A survivor’s guide to outing your rapist online

Before I begin, I must say that it is NEVER a survivor’s responsibility to alert the public to a dangerous person who lurks among them. However – it is an option that a survivor may enact at any point along his or her recovery. That said let’s dive in!

If you haven’t figured it out already, I am a survivor of sexual assault (since Julu 2012) and domestic violence (since late 2013). There are many things I have learned along the way and if any part of my story can help another survivor breathe a little easier or feel less alone, then that makes what I have been through meaningful. I have walked through fire and I have been burned, but those wounds CAN heal. This is my promise to you.
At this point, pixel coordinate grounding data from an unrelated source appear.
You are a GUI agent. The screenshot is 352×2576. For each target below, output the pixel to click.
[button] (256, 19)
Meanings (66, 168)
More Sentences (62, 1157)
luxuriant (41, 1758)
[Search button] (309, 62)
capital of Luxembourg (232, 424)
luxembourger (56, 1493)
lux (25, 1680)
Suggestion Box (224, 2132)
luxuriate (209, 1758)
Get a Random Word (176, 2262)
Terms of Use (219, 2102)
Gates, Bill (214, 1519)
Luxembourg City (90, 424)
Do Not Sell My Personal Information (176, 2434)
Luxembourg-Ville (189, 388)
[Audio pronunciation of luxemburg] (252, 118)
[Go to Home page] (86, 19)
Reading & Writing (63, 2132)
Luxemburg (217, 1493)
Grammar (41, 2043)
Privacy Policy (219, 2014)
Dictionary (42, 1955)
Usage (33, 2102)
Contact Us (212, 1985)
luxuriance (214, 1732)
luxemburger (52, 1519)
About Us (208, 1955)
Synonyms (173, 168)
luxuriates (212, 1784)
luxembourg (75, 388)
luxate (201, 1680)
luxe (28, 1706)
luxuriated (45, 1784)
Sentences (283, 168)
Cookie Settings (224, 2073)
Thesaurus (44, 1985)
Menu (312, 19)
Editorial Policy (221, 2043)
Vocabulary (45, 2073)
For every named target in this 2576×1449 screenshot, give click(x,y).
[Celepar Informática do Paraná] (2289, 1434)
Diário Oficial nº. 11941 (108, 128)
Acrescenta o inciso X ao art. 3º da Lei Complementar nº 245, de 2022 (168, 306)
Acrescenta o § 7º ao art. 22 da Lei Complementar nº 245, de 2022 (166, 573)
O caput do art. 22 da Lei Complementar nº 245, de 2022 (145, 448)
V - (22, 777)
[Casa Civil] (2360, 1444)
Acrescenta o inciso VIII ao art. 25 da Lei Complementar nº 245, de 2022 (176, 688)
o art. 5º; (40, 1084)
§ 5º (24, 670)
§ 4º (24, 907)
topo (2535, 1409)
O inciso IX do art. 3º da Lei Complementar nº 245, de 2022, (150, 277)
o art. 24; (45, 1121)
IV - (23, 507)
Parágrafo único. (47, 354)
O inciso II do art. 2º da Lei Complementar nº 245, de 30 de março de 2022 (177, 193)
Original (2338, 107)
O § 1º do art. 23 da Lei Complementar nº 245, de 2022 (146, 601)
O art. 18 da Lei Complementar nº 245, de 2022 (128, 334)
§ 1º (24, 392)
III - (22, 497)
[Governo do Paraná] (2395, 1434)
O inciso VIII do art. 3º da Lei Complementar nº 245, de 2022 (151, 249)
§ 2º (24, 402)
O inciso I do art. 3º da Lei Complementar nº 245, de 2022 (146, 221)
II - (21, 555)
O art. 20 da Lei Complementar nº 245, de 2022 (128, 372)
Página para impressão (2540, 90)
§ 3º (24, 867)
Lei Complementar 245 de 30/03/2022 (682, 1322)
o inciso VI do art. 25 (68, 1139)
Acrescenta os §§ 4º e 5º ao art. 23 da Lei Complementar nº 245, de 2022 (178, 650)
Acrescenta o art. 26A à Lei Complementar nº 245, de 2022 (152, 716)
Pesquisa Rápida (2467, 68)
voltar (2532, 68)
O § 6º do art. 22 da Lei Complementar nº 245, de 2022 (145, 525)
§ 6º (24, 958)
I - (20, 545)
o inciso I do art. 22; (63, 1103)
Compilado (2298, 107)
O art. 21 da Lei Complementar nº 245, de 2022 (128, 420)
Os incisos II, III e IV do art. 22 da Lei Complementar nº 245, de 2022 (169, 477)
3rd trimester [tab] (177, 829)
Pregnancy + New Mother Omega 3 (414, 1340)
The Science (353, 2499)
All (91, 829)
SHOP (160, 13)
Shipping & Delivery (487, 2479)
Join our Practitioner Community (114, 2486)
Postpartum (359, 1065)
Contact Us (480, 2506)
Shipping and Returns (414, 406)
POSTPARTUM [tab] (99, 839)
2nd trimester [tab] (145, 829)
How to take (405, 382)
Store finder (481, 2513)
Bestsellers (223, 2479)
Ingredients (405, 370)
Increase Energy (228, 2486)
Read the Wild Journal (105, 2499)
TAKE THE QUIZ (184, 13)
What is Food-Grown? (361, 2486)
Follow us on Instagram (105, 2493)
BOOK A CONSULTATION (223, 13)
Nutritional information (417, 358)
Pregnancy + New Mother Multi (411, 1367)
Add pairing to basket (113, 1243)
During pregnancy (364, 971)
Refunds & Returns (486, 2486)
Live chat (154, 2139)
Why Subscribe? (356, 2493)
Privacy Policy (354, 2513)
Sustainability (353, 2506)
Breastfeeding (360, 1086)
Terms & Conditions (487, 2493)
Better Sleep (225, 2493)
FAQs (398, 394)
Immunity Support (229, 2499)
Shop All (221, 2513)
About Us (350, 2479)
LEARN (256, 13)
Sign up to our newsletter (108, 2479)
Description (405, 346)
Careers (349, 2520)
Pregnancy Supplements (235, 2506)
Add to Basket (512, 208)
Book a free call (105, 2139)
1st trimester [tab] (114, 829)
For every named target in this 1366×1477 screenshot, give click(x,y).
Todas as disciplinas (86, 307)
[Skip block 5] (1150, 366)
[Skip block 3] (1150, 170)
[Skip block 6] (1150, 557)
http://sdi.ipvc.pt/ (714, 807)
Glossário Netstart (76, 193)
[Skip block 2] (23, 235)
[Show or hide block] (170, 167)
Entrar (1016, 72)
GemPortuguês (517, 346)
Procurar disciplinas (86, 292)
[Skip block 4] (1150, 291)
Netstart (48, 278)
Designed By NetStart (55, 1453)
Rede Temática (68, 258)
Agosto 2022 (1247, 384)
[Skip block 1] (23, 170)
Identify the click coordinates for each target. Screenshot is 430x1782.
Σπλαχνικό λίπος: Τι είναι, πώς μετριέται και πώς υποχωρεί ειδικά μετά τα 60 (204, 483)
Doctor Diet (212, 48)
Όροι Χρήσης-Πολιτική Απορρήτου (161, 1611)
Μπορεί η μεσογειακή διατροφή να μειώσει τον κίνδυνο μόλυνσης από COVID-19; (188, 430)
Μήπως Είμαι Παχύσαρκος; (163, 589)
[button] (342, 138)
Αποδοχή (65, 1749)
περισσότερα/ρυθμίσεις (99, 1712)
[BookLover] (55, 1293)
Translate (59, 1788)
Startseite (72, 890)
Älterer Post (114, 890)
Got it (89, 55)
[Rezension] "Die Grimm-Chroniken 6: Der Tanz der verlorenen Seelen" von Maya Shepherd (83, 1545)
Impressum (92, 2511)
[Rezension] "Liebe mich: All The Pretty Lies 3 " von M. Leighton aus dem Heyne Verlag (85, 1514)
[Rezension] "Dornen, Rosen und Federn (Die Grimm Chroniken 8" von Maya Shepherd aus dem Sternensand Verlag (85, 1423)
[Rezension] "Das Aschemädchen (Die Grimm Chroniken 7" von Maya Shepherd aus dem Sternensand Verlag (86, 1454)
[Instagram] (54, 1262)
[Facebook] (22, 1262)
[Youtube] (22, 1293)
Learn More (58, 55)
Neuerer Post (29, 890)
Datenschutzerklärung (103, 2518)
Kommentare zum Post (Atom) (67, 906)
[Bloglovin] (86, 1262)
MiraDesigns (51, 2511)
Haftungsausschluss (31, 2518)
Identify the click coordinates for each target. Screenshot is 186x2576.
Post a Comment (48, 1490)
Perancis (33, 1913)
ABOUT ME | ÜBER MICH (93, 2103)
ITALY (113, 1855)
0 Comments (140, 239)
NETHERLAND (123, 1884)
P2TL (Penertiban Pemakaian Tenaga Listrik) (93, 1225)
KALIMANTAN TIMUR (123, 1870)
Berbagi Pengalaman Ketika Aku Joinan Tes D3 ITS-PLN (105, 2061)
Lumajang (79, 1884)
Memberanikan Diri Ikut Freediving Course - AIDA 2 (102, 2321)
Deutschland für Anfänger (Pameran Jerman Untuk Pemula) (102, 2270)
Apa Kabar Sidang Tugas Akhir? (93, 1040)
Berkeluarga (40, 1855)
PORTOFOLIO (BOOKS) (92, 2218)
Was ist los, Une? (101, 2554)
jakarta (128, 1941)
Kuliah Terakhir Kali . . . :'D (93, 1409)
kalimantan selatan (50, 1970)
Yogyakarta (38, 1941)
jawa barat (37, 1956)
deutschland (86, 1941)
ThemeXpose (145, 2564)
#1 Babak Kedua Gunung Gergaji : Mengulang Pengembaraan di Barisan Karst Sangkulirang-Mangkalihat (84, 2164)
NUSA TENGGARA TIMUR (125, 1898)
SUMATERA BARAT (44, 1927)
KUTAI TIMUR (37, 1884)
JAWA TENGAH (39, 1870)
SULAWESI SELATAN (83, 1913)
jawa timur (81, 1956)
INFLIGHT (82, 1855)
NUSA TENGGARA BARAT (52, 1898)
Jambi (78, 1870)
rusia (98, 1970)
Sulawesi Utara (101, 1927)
1. Remove yourself from danger. Many women, children, and some men die at the hands of their abuser. This is why I proudly call myself a survivor – it is in honor of those who don’t make it out alive. Your physical safety is the first priority!

2. Establish your safety. You need a safe place to land – whether that is at a homeless shelter, sleeping in your car, couch surfing, or with family/friends.

3. Establish your stability. You need a stable place to rebuild your life after abuse. This will be a lot of work and is the hardest step to complete, but there are many people who are willing, waiting, and wanting to help you. Accept their assistance with gratitude and grace. Nobody survives sexual assault or domestic violence by going it alone.

4. Start talking. Talk to a therapist. Talk to a crisis line worker. Talk to a support group. Talk to your family and your friends. Sharing your story with people who love and support you will help your confidence grow and help you to find your voice.

5. Make an official report with the police if/when you are ready. Nobody’s timeline matters here other than your own.

6. If you so desire, out your abuser online. You can do this publicly on a blog accessible to the world or keep the post limited to your friends and close contacts on social media. Be prepared – once the abuser knows you’ve outed them as a sexual predator they may threaten you with a lawsuit. Don’t be intimidated by this tactic as I have been issued this threat myself and have never been sued for defamation, libel, or slander.

7. Rest easy in the peace of knowing that you have done everything in your power to prevent an abusive piece of shit to go on victimizing other people.

Remember – you were a victim for a moment, but you are now a survivor for a lifetime.

Leave a comment

3 Comments

  1. Well, be careful what you recommend other people do. It’s one thing to make those decisions yourself. Slander IS a real possibility if they haven’t been charged and you can’t prove it. This has nothing to do with whether the accusation is true or not. Of course. This depends on who you are accusing and if they have the wherewithal or access to legal help. There is a lot of risk there. Just because you are willing to take it and nothing happened to you, doesn’t mean you should recommend others do it. You know yourself victims can be persecuted by the right (wrong) people. This guy you are talking about now is a prosecutor? I’d be very careful with that. These days, they are abusing our legal system to go after all kinds of people. And he obviously has a lot of power.

    Reply
    • The thing about civil court is that a sexual predator would have to prove that a rape did not happen – as opposed to criminal court where the prosecution must prove that a rape did happen. Both are difficult to prove beyond a reasonable doubt.

      And yes, being sued or being abused in other ways is always a possibility when speaking truth to power. For me, the risk is worth it when I know I am helping people keep themselves safe from known predators. It is a decision everyone must make for themselves.

      Reply
  2. p.s. This guy is a public figure so you might be ok on it, but use caution.